WORK REQUEST ▸ Return all of the material that follows, keeping each line exactly as it is.

RECORD EXTRACTS START

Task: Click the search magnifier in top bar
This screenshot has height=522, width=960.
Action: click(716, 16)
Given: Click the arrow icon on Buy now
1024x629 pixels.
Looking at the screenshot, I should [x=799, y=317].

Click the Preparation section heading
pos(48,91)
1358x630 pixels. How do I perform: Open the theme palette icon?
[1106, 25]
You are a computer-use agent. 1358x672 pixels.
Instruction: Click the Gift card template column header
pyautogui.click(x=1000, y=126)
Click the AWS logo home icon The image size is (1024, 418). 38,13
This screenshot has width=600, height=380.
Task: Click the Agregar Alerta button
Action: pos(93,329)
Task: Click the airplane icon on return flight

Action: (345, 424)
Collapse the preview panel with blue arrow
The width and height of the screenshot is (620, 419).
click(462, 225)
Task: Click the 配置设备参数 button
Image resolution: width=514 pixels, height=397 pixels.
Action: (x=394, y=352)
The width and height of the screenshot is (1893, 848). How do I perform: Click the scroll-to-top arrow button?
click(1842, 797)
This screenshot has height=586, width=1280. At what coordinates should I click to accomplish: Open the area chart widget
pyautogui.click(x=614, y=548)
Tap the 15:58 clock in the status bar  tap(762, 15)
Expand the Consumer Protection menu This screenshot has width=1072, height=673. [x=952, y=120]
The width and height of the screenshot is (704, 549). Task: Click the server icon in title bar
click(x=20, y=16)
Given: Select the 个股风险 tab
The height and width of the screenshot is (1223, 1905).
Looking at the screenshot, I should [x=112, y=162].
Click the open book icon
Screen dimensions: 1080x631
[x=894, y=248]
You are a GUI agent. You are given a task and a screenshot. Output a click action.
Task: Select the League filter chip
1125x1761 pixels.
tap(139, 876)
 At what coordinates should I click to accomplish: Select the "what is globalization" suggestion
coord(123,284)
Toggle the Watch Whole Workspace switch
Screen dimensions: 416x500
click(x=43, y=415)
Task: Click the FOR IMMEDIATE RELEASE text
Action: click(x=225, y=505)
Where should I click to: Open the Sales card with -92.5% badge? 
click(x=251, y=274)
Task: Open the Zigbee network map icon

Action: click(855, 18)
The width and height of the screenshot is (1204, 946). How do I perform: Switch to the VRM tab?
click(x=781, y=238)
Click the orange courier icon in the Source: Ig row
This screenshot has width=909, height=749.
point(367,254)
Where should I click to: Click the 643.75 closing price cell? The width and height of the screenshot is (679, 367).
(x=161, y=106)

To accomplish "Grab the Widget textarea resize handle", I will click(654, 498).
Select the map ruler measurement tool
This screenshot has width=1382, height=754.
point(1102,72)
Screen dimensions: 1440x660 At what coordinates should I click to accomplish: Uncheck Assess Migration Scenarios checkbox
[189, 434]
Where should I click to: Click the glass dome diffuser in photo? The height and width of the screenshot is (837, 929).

RECORD EXTRACTS END

EXERCISE SOLUTION ▸
Task: Click the search magnifier in top bar
This screenshot has height=522, width=960.
Action: click(716, 16)
Given: Click the arrow icon on Buy now
1024x629 pixels.
Looking at the screenshot, I should [x=799, y=317].

Click the Preparation section heading
pos(48,91)
1358x630 pixels. How do I perform: Open the theme palette icon?
[1106, 25]
You are a computer-use agent. 1358x672 pixels.
Instruction: Click the Gift card template column header
pyautogui.click(x=1000, y=126)
Click the AWS logo home icon The image size is (1024, 418). 38,13
This screenshot has width=600, height=380.
Task: Click the Agregar Alerta button
Action: pos(93,329)
Task: Click the airplane icon on return flight

Action: (345, 424)
Collapse the preview panel with blue arrow
The width and height of the screenshot is (620, 419).
click(462, 225)
Task: Click the 配置设备参数 button
Image resolution: width=514 pixels, height=397 pixels.
Action: (x=394, y=352)
The width and height of the screenshot is (1893, 848). How do I perform: Click the scroll-to-top arrow button?
click(1842, 797)
This screenshot has height=586, width=1280. At what coordinates should I click to accomplish: Open the area chart widget
pyautogui.click(x=614, y=548)
Tap the 15:58 clock in the status bar  tap(762, 15)
Expand the Consumer Protection menu This screenshot has width=1072, height=673. [x=952, y=120]
The width and height of the screenshot is (704, 549). Task: Click the server icon in title bar
click(x=20, y=16)
Given: Select the 个股风险 tab
The height and width of the screenshot is (1223, 1905).
Looking at the screenshot, I should [x=112, y=162].
Click the open book icon
Screen dimensions: 1080x631
[x=894, y=248]
You are a GUI agent. You are given a task and a screenshot. Output a click action.
Task: Select the League filter chip
1125x1761 pixels.
tap(139, 876)
 At what coordinates should I click to accomplish: Select the "what is globalization" suggestion
coord(123,284)
Toggle the Watch Whole Workspace switch
Screen dimensions: 416x500
click(x=43, y=415)
Task: Click the FOR IMMEDIATE RELEASE text
Action: click(x=225, y=505)
Where should I click to: Open the Sales card with -92.5% badge? 
click(x=251, y=274)
Task: Open the Zigbee network map icon

Action: click(855, 18)
The width and height of the screenshot is (1204, 946). How do I perform: Switch to the VRM tab?
click(x=781, y=238)
Click the orange courier icon in the Source: Ig row
This screenshot has width=909, height=749.
point(367,254)
Where should I click to: Click the 643.75 closing price cell? The width and height of the screenshot is (679, 367).
(x=161, y=106)

To accomplish "Grab the Widget textarea resize handle", I will click(654, 498).
Select the map ruler measurement tool
This screenshot has width=1382, height=754.
point(1102,72)
Screen dimensions: 1440x660 At what coordinates should I click to accomplish: Uncheck Assess Migration Scenarios checkbox
[189, 434]
Where should I click to: Click the glass dome diffuser in photo? The height and width of the screenshot is (837, 929).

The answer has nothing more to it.